▸ YOUR ASSIGNMENT
Drop every picture, then repeat the records exactly.
***** EXCERPTED DATA
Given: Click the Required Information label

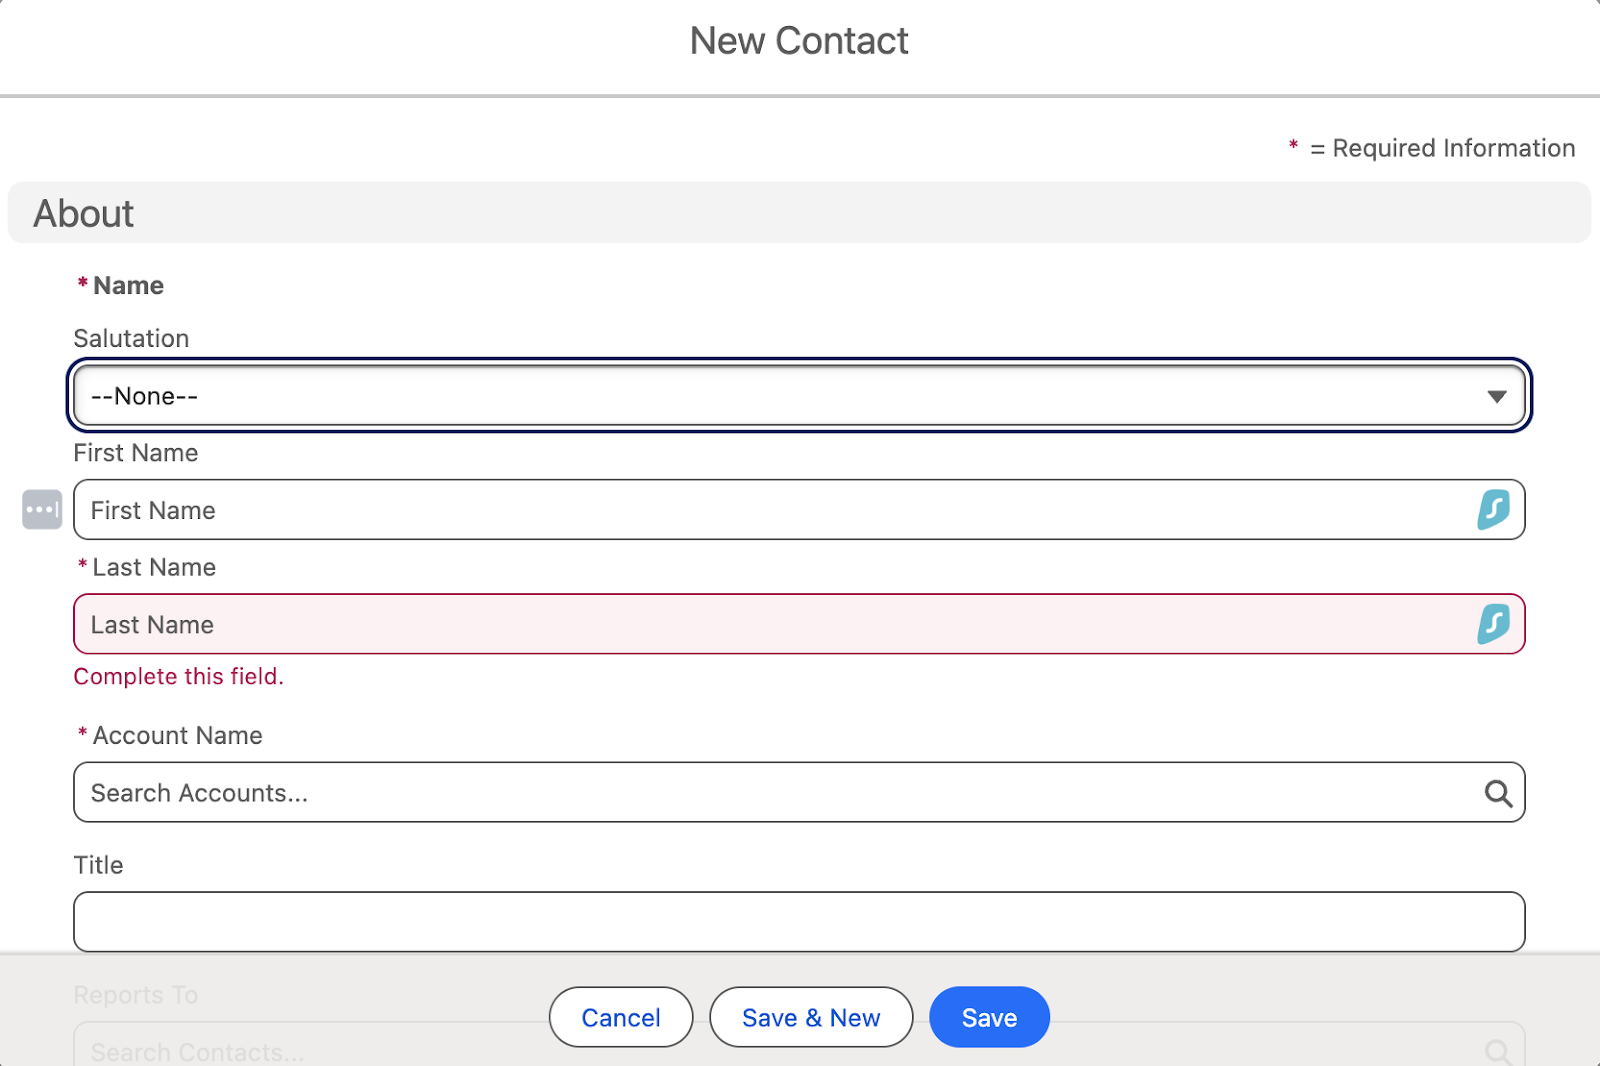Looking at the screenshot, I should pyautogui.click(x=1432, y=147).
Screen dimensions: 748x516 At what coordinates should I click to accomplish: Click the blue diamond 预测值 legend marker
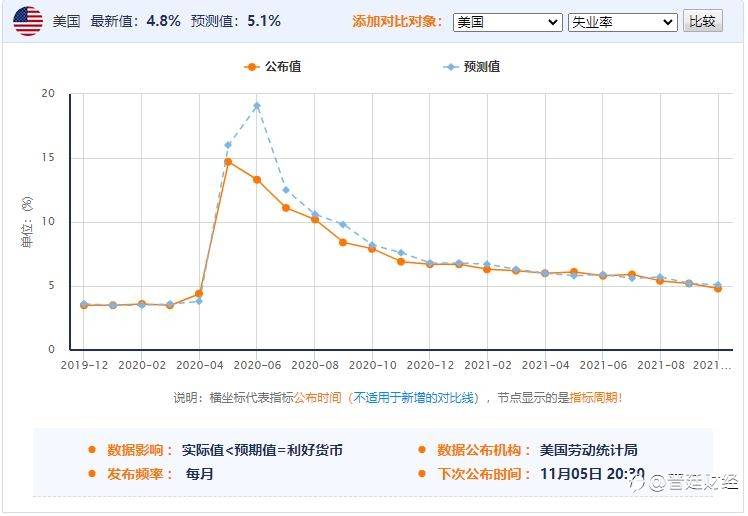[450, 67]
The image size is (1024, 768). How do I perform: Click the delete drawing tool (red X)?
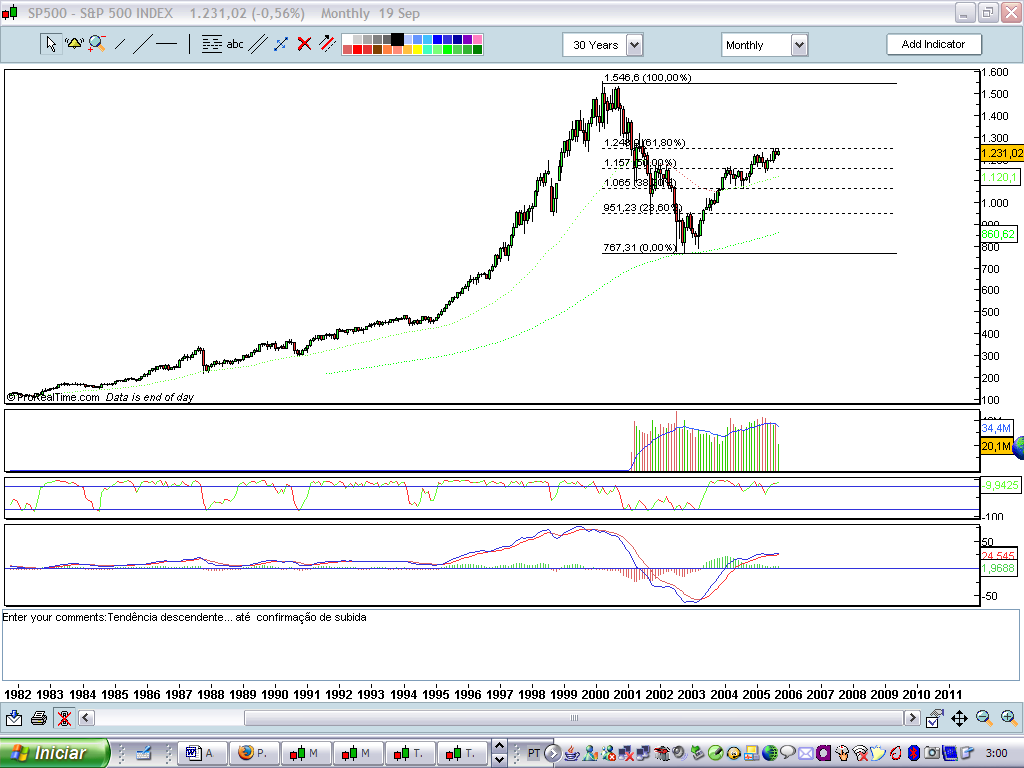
**********
▸ RESPONSE BOX
Given: Click the Required Information label

Looking at the screenshot, I should pyautogui.click(x=1432, y=147).
Screen dimensions: 748x516 At what coordinates should I click to accomplish: Click the blue diamond 预测值 legend marker
[450, 67]
The image size is (1024, 768). How do I perform: Click the delete drawing tool (red X)?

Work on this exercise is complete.